SUPPLIED TEXT:

• • • • •

Editor’s Note: This article is what we hope to be the first in a long series of articles detailing the various churches through Mountain Home and Baxter County. The area’s churches play a large role in our lives and communities, and we wish to highlight the roles they play.

We thank Father Seamans for opening his doors to us and allowing us to write an article about his faith and church. If you are a church pastor or leader, and would like the Observer to write a story about your church and faith, please contact Chris Fulton at

St. Thomas the Apostle Ukrainian Orthodox Church is easy to miss if you aren’t looking for it.

The small church is tucked away in a quiet neighborhood off Highway 62 East heading toward Lake Norfork.

It’s a small, nondescript white building with metal siding and a green metal roof. If it wasn’t for the white spire with a cross sitting atop it, most wouldn’t be able to tell that it was a church when driving past.

There isn’t even a parking lot. Instead, the church sits in a green field, with only a single gravel driveway leading to the property. Those visiting the church simply park their vehicles in the grass before heading in.

A small playground sits to the right of the entrance.

Inside, iconic imagery of Christ, the Virgin Mary, angels, and saints line the walls and tables throughout the building, offering spots for practitioners to worship God and ask His saints to pray for them.

The main portion of the building contains an altar, or Sanctuary, evoking imagery of the safety provided by the Ark. It sits behind two closed doors.

• • • • •

GIVEN MATERIAL:
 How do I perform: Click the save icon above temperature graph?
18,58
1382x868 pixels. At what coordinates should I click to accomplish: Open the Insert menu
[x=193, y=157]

• • • • •

STATED TASK A: Copy the church article word for word, starting with "St. Thomas the" and going on through "of the entrance.".
STATED TASK B: Pick up the article on St. Thomas the Apostle Ukrainian Orthodox Church after its final sentence and write the next part.
These lines have nothing to do with the church article.

EXERCISE ANSWER A:
St. Thomas the Apostle Ukrainian Orthodox Church is easy to miss if you aren’t looking for it.

The small church is tucked away in a quiet neighborhood off Highway 62 East heading toward Lake Norfork.

It’s a small, nondescript white building with metal siding and a green metal roof. If it wasn’t for the white spire with a cross sitting atop it, most wouldn’t be able to tell that it was a church when driving past.

There isn’t even a parking lot. Instead, the church sits in a green field, with only a single gravel driveway leading to the property. Those visiting the church simply park their vehicles in the grass before heading in.

A small playground sits to the right of the entrance.

EXERCISE ANSWER B:
Before the Sanctuary, rests the Nave, which features various iconostasis or stands for icons, it is here that members of the Church pray and venerate Saints.

Small pews and chairs line the area for those that need to sit down during service.

In the back sits a small office for Father Samuel Seamans, the founder, and pastor of St. Thomas in Mountain Home.

The building features no commercial kitchen, television, or stage for a band.

It’s a simple yet elegant setup that hearkens back to the original founding of the Church after the death of Christ.

And that simplicity, tradition, and steadiness of beliefs is what draws the church’s congregation to its doors every Sunday.

Father Samuel Seamans poses for a photo inside St. Thomas the Apostle Ukrainian Orthodox Church. Photo by Chris Fulton/MHO.

“We became St. Thomas Orthodox Church in 2015,” said Father Seamans. “We were at another location, and we were coming in through another rite, and we eventually ended up here. We’re the only Eastern Orthodox Church within two hours of here.”

The journey to Orthodoxy was an interesting one for Father Seamans. A man of many hats, Seamans has served as a police officer and a part-time coroner.

A born and raised Baptist, Seamans’s faith has evolved over the years, taking him from his family roots in the Baptist Church to becoming ordained as an Anglican minister in 2001. From there, his beliefs and understanding of scripture continued to evolve, leading him to the join the Orthodox Church in 2015.

“The Anglican Church was a product of the Reformation from England,” Seamans said. “Orthodoxy is much more ancient and literally traces her history back to 33 A.D. when Christ founded the Church. Our faith is our dogma. What we believe, how we worship, is, in substance, been unchanged that entire time. So, that was another thing that attracted me to Orthodoxy. The ‘unchangingness’ of its doctrine.”

Sunday service at St. Thomas starts at 9:30 for the whole congregation. Prior to the start of services, several members of the Church can be found moving from icon to icon within the Nave. Offering up silent prayers to Christ while asking the Church’s Saints to pray for them.

Father Seamans can be found greeting people and preparing the Sanctuary for service.

Every member crosses themselves, a practice similar to Catholics, with some offering each icon a kiss.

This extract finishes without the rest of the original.